As thinkpad annotations are also mapped to returnable and field-searchable fields, you can issue a fielded search for "thinkpad:" to receive all documents with a thinkpad annotation. If the detailed view ("Show Details" link above the search results) is activated, the field values (the detected product numbers) are also visible.

Writing semantic synonyms

To make the new annotations available with keyword search, the synonym dictionary for this collection must be extended. The XML source for the sample synonym dictionary (of_sample_synonym_dic.xml) is also provided with the Omnifind installation and can be used as a starting point. The set of <synonymgroups> in the file needs to be extended with three more synonym groups, as illustrated in Listing 6.
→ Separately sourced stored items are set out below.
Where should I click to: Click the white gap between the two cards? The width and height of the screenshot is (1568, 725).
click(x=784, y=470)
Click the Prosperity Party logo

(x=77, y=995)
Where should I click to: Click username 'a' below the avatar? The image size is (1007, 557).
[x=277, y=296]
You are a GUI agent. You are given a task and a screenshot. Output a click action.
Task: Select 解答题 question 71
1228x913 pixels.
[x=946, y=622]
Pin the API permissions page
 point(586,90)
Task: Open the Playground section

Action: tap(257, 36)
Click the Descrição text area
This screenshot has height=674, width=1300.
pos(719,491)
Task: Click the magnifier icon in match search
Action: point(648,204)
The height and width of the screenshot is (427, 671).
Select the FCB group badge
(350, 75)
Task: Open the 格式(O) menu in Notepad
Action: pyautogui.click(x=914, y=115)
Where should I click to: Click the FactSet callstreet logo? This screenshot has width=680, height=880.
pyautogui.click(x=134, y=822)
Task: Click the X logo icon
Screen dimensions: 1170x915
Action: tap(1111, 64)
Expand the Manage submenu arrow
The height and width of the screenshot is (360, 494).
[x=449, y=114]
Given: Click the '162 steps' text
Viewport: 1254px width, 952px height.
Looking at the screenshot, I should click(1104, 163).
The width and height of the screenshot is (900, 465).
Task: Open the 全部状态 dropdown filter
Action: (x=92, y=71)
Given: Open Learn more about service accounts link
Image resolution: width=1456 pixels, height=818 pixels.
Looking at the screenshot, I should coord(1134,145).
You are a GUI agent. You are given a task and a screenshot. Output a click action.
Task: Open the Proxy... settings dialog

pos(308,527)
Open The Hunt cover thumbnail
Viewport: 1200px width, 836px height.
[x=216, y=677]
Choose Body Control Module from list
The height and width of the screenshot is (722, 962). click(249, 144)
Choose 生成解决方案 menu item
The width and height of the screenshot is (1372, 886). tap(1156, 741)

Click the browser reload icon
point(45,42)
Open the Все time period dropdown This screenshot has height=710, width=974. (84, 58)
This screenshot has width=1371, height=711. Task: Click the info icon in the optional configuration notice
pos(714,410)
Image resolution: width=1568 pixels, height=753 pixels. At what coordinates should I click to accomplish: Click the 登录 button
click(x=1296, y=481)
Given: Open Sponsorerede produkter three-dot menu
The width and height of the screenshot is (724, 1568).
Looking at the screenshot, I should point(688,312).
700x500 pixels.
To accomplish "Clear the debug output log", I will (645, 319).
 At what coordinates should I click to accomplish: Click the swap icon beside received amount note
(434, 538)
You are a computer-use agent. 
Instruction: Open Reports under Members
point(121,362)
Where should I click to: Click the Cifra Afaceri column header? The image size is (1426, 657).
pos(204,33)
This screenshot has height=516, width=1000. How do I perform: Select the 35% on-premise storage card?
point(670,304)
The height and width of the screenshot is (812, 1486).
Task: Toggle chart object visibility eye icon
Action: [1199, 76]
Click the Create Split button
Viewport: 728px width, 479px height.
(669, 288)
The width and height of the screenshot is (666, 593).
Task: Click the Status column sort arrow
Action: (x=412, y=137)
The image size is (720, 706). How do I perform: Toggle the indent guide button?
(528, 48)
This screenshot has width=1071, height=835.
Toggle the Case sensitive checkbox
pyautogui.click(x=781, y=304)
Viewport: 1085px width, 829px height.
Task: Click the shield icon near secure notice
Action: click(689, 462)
Listing 6. Definition of semantic synonyms.
    <synonym>g8 country</synonym>
    <synonym>g8 nation</synonym>
    <synonym>@xmlf2::'<#country group="G8"/>'</synonym>

Once the synonym file is extended, a binary dictionary needs to be built from it. It is important to keep the brackets of the XML fragment expression encoded with < and > in the dictionary XML file. The essymdictbuilder tool available on the Omnifind server must be used to create the dictionary (for example, the command of_sample_synonym_dic.xml of_sample_synonym_dic.dic on a Linux or AIX OmniFind server). The resulting dictionary can then be uploaded to the Omnifind system using the administrative console and associated with the search function.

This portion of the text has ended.